## Given request
Switch every "Instruction" to "Command" in the records, starting at their first line and ending at the line that contains "will (x=1086, y=185).", and give those lines again with nothing else changed.

***** Extracted material

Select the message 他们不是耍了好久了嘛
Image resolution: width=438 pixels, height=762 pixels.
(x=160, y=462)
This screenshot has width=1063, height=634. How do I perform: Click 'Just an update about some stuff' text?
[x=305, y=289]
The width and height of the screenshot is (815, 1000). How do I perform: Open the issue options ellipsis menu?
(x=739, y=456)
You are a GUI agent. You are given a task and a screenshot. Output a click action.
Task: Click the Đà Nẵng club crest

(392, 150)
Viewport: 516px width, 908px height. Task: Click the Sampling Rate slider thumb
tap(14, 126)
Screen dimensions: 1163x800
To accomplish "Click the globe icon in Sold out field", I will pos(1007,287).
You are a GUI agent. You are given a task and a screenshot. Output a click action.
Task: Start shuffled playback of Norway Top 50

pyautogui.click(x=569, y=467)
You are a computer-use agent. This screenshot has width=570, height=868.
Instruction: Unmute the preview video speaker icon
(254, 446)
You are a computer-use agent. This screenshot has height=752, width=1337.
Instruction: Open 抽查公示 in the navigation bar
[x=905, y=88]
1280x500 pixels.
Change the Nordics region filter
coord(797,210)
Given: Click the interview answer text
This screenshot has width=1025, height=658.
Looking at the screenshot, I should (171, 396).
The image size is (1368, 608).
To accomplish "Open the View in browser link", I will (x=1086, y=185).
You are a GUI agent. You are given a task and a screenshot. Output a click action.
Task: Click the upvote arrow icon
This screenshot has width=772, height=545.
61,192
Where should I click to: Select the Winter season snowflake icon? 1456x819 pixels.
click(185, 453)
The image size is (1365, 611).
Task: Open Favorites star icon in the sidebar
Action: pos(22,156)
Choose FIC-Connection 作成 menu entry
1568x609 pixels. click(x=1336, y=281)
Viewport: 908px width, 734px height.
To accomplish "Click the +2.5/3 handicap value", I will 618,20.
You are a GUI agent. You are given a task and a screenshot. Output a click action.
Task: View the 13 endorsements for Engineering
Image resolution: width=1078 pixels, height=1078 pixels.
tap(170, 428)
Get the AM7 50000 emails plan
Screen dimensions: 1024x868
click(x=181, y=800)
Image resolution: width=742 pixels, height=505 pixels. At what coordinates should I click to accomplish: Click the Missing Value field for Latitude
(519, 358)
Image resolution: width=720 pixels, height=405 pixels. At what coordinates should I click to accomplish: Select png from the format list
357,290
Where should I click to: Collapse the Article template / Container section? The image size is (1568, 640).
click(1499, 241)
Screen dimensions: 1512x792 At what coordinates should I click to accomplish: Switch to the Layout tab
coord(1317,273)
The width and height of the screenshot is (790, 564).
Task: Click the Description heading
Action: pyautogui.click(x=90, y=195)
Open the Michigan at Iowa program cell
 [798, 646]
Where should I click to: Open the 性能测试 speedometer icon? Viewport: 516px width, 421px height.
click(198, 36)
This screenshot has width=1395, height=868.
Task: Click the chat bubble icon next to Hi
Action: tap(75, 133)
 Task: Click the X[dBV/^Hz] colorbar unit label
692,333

**********

## Result for this exercise
Select the message 他们不是耍了好久了嘛
Image resolution: width=438 pixels, height=762 pixels.
(x=160, y=462)
This screenshot has width=1063, height=634. How do I perform: Click 'Just an update about some stuff' text?
[x=305, y=289]
The width and height of the screenshot is (815, 1000). How do I perform: Open the issue options ellipsis menu?
(x=739, y=456)
You are a GUI agent. You are given a task and a screenshot. Output a click action.
Task: Click the Đà Nẵng club crest

(392, 150)
Viewport: 516px width, 908px height. Task: Click the Sampling Rate slider thumb
tap(14, 126)
Screen dimensions: 1163x800
To accomplish "Click the globe icon in Sold out field", I will pos(1007,287).
You are a GUI agent. You are given a task and a screenshot. Output a click action.
Task: Start shuffled playback of Norway Top 50

pyautogui.click(x=569, y=467)
You are a computer-use agent. This screenshot has width=570, height=868.
Command: Unmute the preview video speaker icon
(254, 446)
You are a computer-use agent. This screenshot has height=752, width=1337.
Command: Open 抽查公示 in the navigation bar
[x=905, y=88]
1280x500 pixels.
Change the Nordics region filter
coord(797,210)
Given: Click the interview answer text
This screenshot has width=1025, height=658.
Looking at the screenshot, I should (171, 396).
The image size is (1368, 608).
To accomplish "Open the View in browser link", I will (x=1086, y=185).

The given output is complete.